▶ [Exercise details]
Without any images, write the data out exactly as it appears.

▶ [Recorded information]
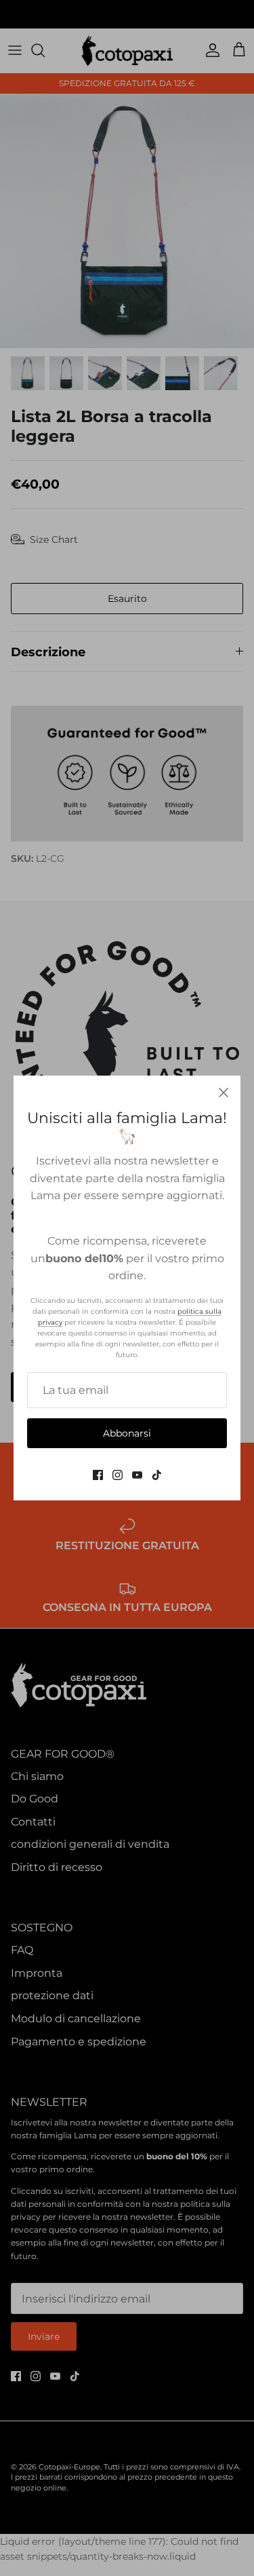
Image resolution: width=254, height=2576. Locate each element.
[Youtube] (137, 1475)
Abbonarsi (127, 1433)
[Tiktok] (157, 1475)
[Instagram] (117, 1475)
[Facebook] (98, 1475)
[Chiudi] (223, 1092)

▶ [Answer]
Image resolution: width=254, height=2576. Locate each element.
[Youtube] (137, 1475)
Abbonarsi (127, 1433)
[Tiktok] (157, 1475)
[Instagram] (117, 1475)
[Facebook] (98, 1475)
[Chiudi] (223, 1092)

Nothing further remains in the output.